Siempre me han gustado los libros que novelan la historia del Imperio Romano, por eso cuando me encontré las Memorias de Agripina, de Pierre Grimal, me apresuré a leerlo y, la verdad, es que no me defraudó.
La novela parte de la idea de que Agripina la Menor (así la conoce la historia), antes de morir por órdenes de su propio hijo, Nerón, escribió sus memorias. Pareciera que hay testimonio, por parte de Séneca, de que efectivamente existió ese libro, hoy desaparecido. En esta versión novelada, Agripina, perteneciente a una de las familias más poderosas del Imperio, hija de Germánico y Agripina “la mayor”, nieta del emperador Tiberio, hermana del emperador Cayo (Calígula), esposa y sobrina del emperador Claudio y madre del emperador Nerón, narra y describe escabrosos pasajes de la historia romana, pintando una imagen muy nítida de diversos personajes históricos que pueblan nuestro imaginario colectivo referidos al Imperio.

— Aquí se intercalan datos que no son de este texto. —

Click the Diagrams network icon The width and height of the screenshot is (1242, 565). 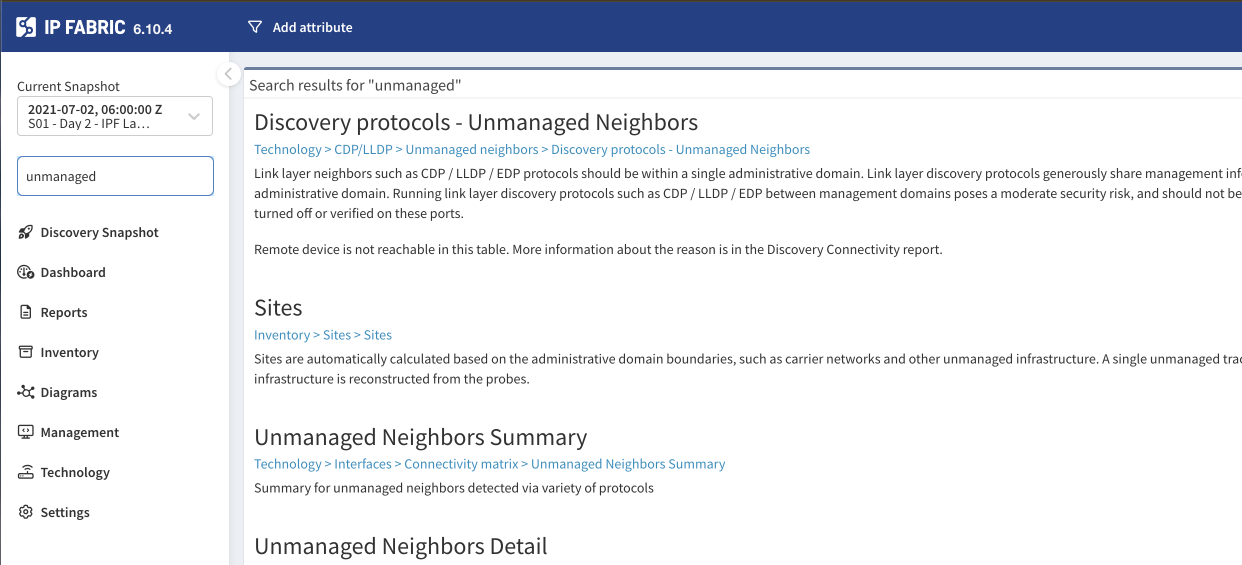coord(26,392)
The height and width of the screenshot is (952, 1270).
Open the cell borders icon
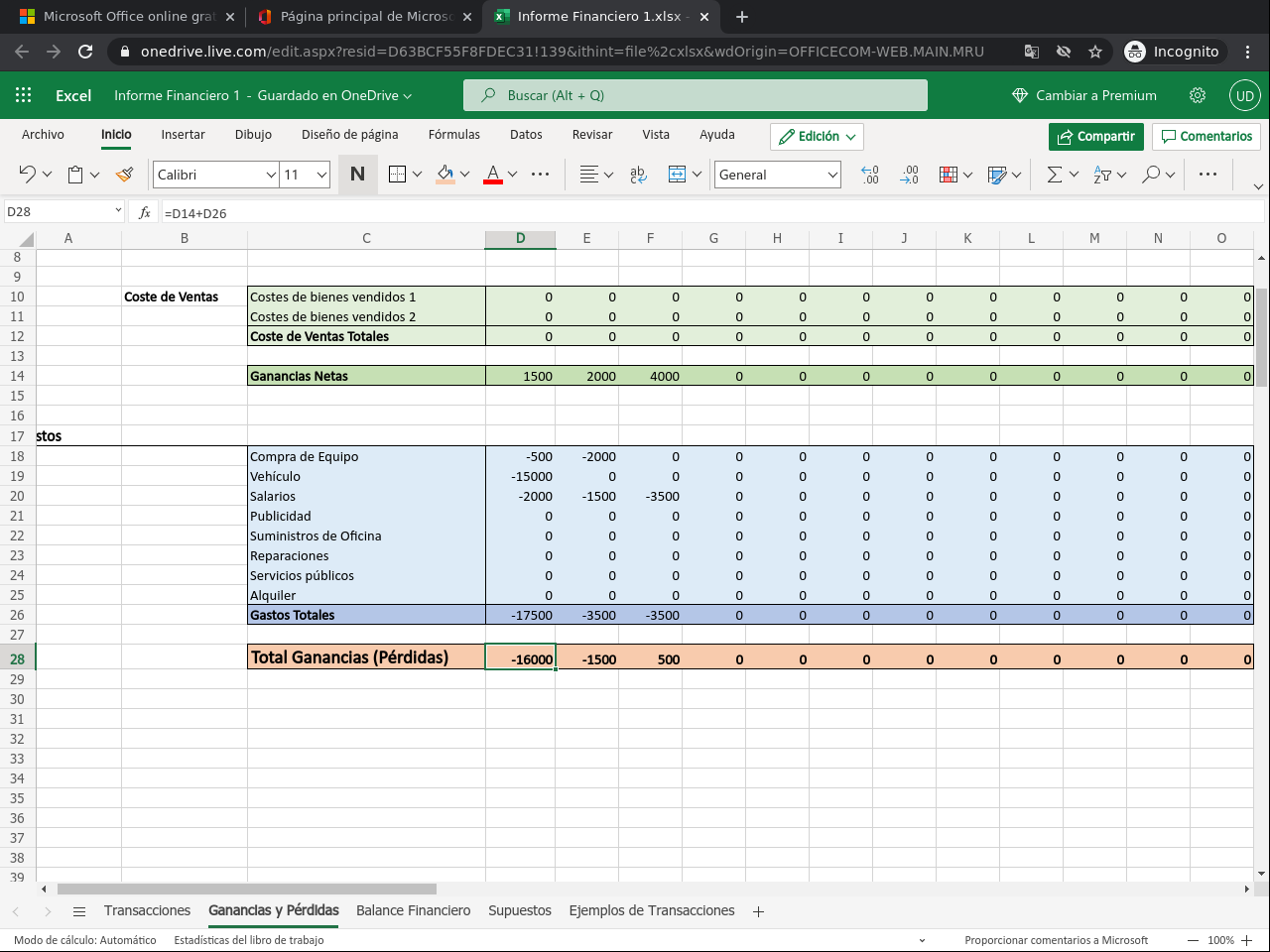(x=397, y=175)
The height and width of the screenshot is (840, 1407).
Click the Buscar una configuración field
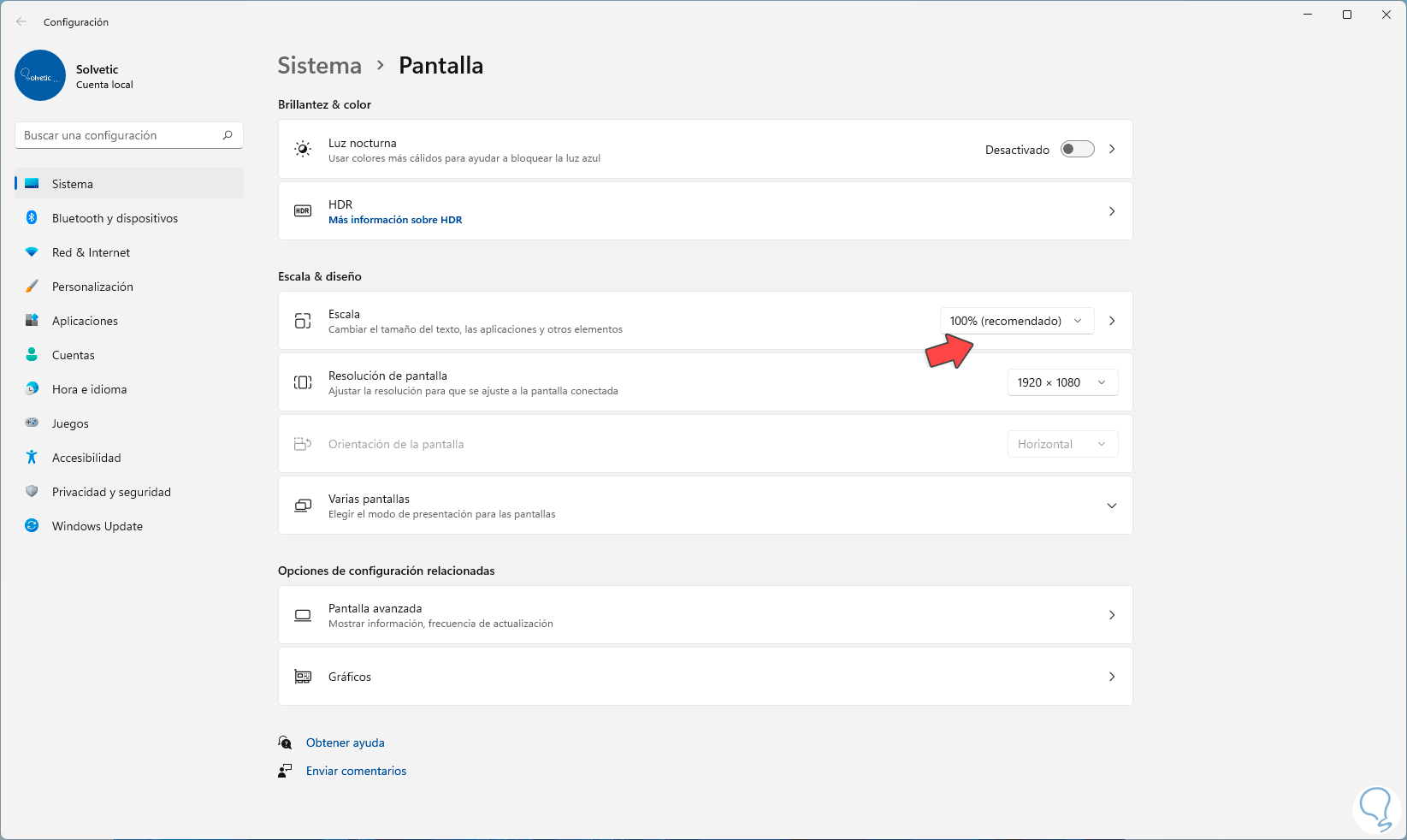[120, 135]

El libro relata sucesos que abarcan los periodos de mandato desde Tiberio a Nerón y la muestra como una mujer obsesionada por el poder que no trepida en cargar la responsabilidad de varias muertes para llevar a su hijo al poder. Cuando Nerón nació, un adivino dijo “llegará a reinar, pero matará a su madre”, a lo que Agripina habría dicho: “que me mate, con tal de que sea emperador” y consecuente con ello dedicó toda su vida a alcanzar ese objetivo, protegiendo a su hijo de los permanentes cambios de fortuna que tuvo ella bajo el reinado de los distintos príncipes que dirigieron el Imperio.
Si algo puede decirse de una familia con tanta vocación y obsesión de poder, es que la locura es pintada como una constante en esta familia, la novela nos muestra que mentir, humillar, espiar, cohechar y asesinar, fueron una forma corriente de gobernar, si a ello se une la promiscuidad, el incesto, incluso, el cuadro de la decadencia romana aparece nítido y claro en los trazos de la novela.

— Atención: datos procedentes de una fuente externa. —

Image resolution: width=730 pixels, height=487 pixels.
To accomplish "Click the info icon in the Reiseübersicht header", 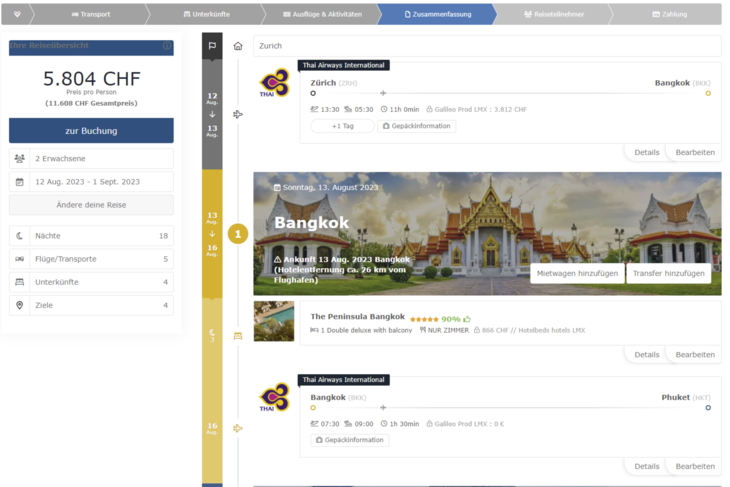I will pyautogui.click(x=167, y=47).
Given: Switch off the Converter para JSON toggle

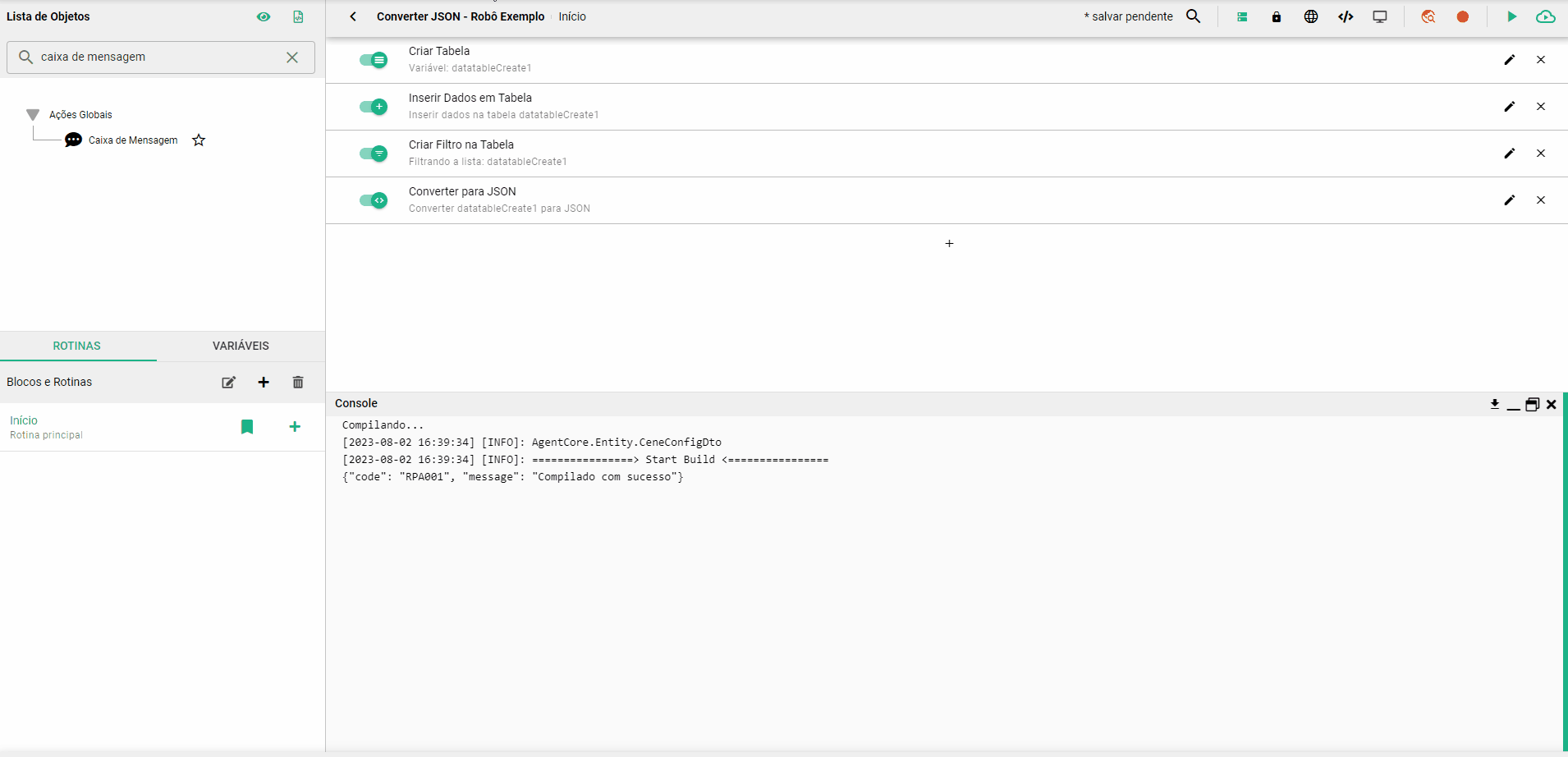Looking at the screenshot, I should (x=374, y=200).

Algo queda, sin embargo, también muy claro en esta versión novelada de la influyente aristócrata romana, que Agripina, recibió de sus padres la mejor de las educaciones y ejemplos. Fue una mujer culta, inteligente, no exenta de belleza, capaz de leer con claridad en las situaciones y en las personas los destinos posibles y los caminos a seguir. Según Grimal, siempre con intenciones bienhechoras hacia el pueblo, pero con un conciencia de supremacía personal y familiar que la hacía sentirse destinada, por derecho divino, a los honores y los privilegios.

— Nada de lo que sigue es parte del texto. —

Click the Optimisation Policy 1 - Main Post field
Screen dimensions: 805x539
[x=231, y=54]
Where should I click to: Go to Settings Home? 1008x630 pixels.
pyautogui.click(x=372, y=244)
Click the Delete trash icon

Tal vez lo más brillante de esta novela es lo que no dice, pero que sugiere: la tremenda importancia de las mujeres que estaban detrás de los hombres que gobernaban el Imperio. Formalmente imposibilitadas de toda acción política, sin poder pisar siquiera el territorio sagrado del Senado, todas, sin excepción, convierten a sus hombres en títeres de sus anhelos. Esos hombres poderosos que gobernaban un Imperio eran manejados desde no muy discretas sombras, por sus emperatrices y amantes.
Otro tema no menor que aborda la novela, es la ausencia del amor en las relaciones de la familia imperial, matrimonios obligados, a menudo por conveniencia, otras veces por castigo, son la tónica de la familia y de los influyentes y poderosos romanos.
Gran novela, interesante hasta el final, nos hace recorrer los vericuetos de la Roma Imperial en los fascinantes momentos en que gobernaron personajes tan pintorescos como Calígula y Nerón.